Questo punto è essenziale e spesso frainteso: le costellazioni familiari non si fondano sulla competenza tecnica, ma semmai sulla trasmissione diretta, l’esperienza e la rinuncia al potere personale.
Chi si è formato direttamente con Bert Hellinger – o all’interno di una trasmissione fedele alla sua opera – riconosce questo passaggio come decisivo. Non è un’abilità da acquisire, è una trasformazione da attraversare.
Gli Ordini dell’Amore non sono un modello: sono una constatazione
Quando Hellinger parla di Ordini dell’Amore, non introduce un sistema teorico.
Descrive ciò che vede accadere sempre, indipendentemente dalla cultura, dalla morale, dalla volontà individuale.
L’appartenenza, la precedenza, l’equilibrio tra dare e ricevere non sono valori.
Sono condizioni di funzionamento dei sistemi umani.
La loro violazione non produce colpa, ma conseguenze.
Sintomi, fallimenti, ripetizioni, legami bloccati.
Le costellazioni familiari non cercano il “perché”, né il “come risolvere”.
Mostrano dove l’ordine è stato infranto e cosa il sistema sta tentando di compensare.
La coscienza: il punto che separa Hellinger da ogni psicologia
Uno degli snodi più radicali del pensiero hellingeriano è la distinzione tra coscienza personale, collettiva e spirituale.
Qui avviene la separazione netta da ogni approccio centrato sull’io.
La coscienza personale tutela l’appartenenza al gruppo, ma è limitata e parziale.
La coscienza collettiva opera nell’ombra e chiede completezza, anche a costo del sacrificio del singolo.
La coscienza spirituale, infine, include tutto e non prende posizione.
Le Costellazioni, nella loro evoluzione più matura, lavorano a questo livello.
Non cercano la felicità individuale, ma l’allineamento con un ordine più grande. Questo è il punto che rende le Costellazioni incompatibili con molti modelli terapeutici: non pongono l’individuo al centro.
Amore cieco e fedeltà invisibili
Uno dei contributi più spiazzanti di Hellinger è la ridefinizione dell’amore.
Molti destini difficili non nascono da traumi non risolti, ma da fedeltà profonde.
Un amore che rinuncia alla vita pur di non tradire il sistema.
Un amore che si ammala, fallisce, si blocca per restare fedele a qualcuno venuto prima.
Le Costellazioni non smascherano questi movimenti per correggerli, ma per onorarli.
Solo ciò che viene visto può sciogliersi.
Solo ciò che è incluso può smettere di agire nell’ombra.
Costellazioni spirituali: quando il metodo si fa silenzio
Negli ultimi anni del suo lavoro, Hellinger ha progressivamente ridotto la struttura, le frasi, le spiegazioni.

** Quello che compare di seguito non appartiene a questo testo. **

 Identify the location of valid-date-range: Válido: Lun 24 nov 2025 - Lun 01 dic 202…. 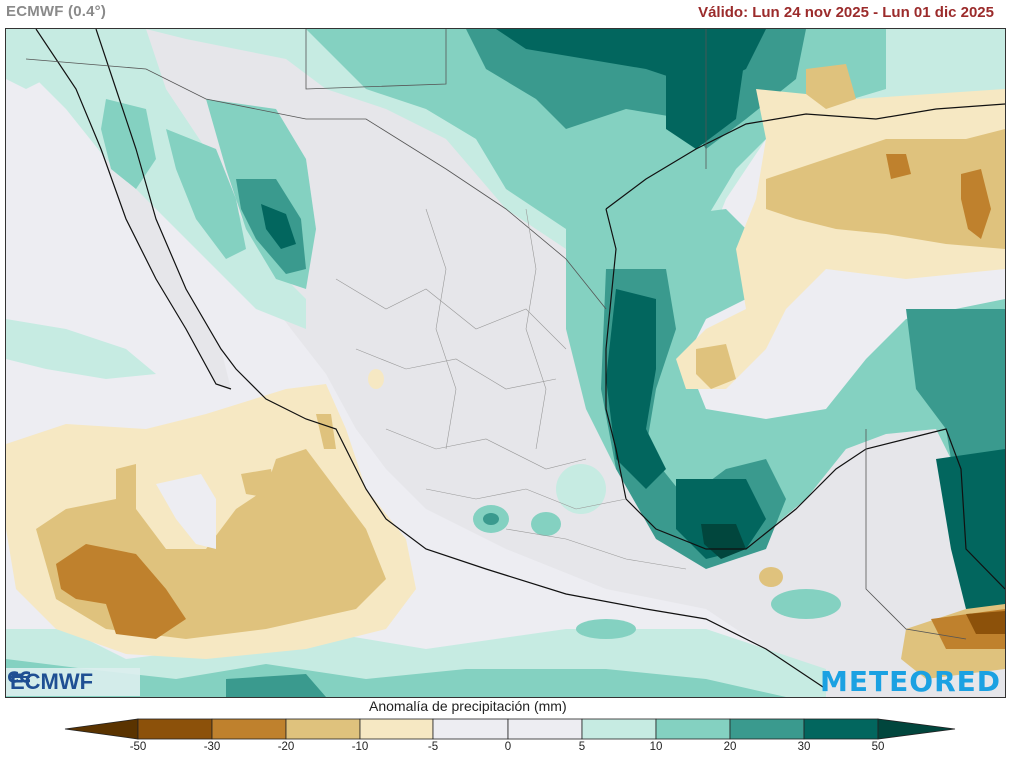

Non per semplificare, ma per lasciare spazio allo Spirito.
Le Costellazioni Spirituali non cercano più soluzioni visibili.
Si fermano quando emerge un’immagine essenziale, carica di forza, capace di agire nel tempo.

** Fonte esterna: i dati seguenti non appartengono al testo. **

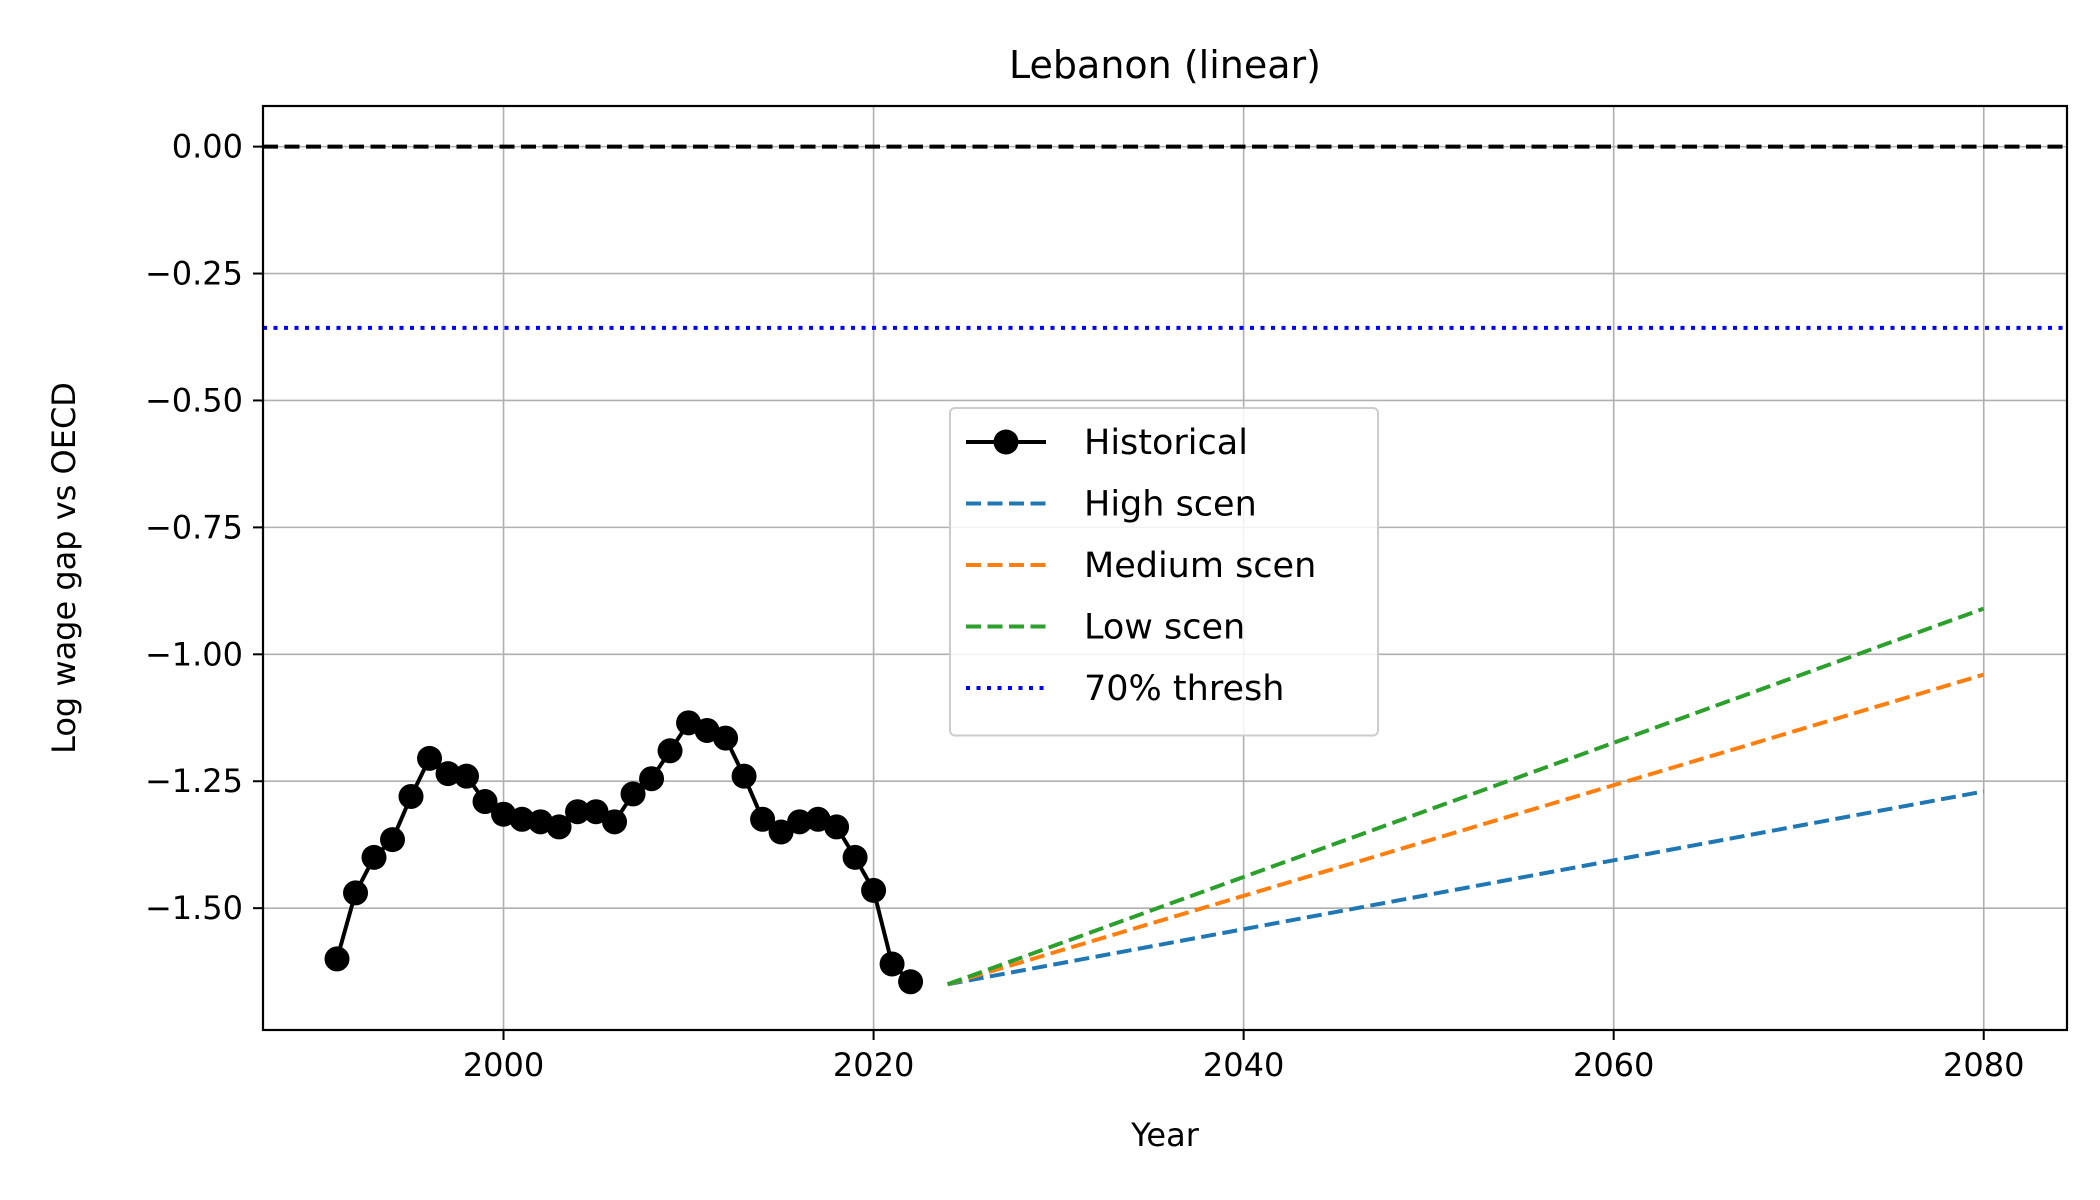 This screenshot has height=1200, width=2100. Describe the element at coordinates (194, 654) in the screenshot. I see `y-tick-label: −1.00` at that location.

Qui il costellatore non “lavora”. Sta nella presenza, osserva, apre il suo spazio di coscienza. È una pratica che richiede disciplina, umiltà e un profondo rispetto per il destino e non è riproducibile senza un lungo cammino interiore.
La questione della legittimazione: un punto non negoziabile
Legittimare le Costellazioni attraverso titoli esterni significa tradirne l’origine.
Legittimarle a partire da Hellinger significa riconoscere un lignaggio esperienziale, non accademico.
E d’altronde, non tutti possono parlare delle Costellazioni nello stesso modo. Non per gerarchia, ma per attraversamento.
Chi si è formato direttamente con Hellinger – o all’interno di una trasmissione fedele al suo insegnamento – porta un sapere incarnato, non teorico.
Questo sapere non ha bisogno di essere difeso.
Chiede solo di non essere diluito.
Le costellazioni familiari: stare e mostrare
Le Costellazioni Familiari non sono per tutti.
Non perché siano élitarie, ma perché chiedono una resa all’osservazione che non tutti sono disposti a compiere.
Offrono una possibilità rara: vedere la vita così com’è, senza pretendere che sia diversa. E offrono l’indicazione, e anche la speranza come dice Bert Hellinger, per “farne qualcosa di buono”.
E in questo sguardo, molto spesso, accade qualcosa che riporta ordine e soprattutto, vita.